特集 超少子化と向き合う
わが国の少子化に伴う家族の変化と今後の展望
津谷 典子
1
1慶應義塾大学経済学部
pp.568-572
発行日 2009年8月15日
Published Date 2009/8/15
DOI https://doi.org/10.11477/mf.1401101607
- 有料閲覧
- 文献概要
- 1ページ目
- 参考文献
わが国は世界で最も人口高齢化が進んだ国のひとつである.この最大の要因は,「少子化」と呼ばれる人口置換水準以下への出生率の継続的低下である.わが国の出生率は1970年代半ばに置換水準を割り込み,その後も低下を続けている.置換水準とは人口再生産が全うされる水準のことであり,具体的には純再生産率(NRR)が1.00の状態を指す.これを女性1人当たりの子ども数の指標である合計特殊出生率(TFR)に換算すると,約2.1人弱の水準に相当する.出生率が長期にわたりこの水準を割り込むと,人口は早晩減少を始める.わが国だけでなく,すべての欧米先進諸国は,1960年代後半~80年代前半に少子化を経験した.また,NIESと呼ばれるアジアの工業国でも近年急激な少子化が起こっている.

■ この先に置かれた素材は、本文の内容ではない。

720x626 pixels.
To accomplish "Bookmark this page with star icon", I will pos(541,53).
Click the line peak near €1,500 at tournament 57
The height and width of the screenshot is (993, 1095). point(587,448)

結婚しないと子どもを産まない傾向の強いわが国では,少子化は主に20~30歳代の女性の結婚の減少(つまり「未婚化」)により起こっている.そこで本稿では,戦後のわが国の出生率の動向を概観し,少子化の最大の要因である未婚化とその社会経済的背景を分析し,他の先進諸国との比較を通して少子化と女性の社会的地位の関係を検討する.そして,これらを基に,わが国における少子化をめぐる政策的対応の方向性について考えてみたい.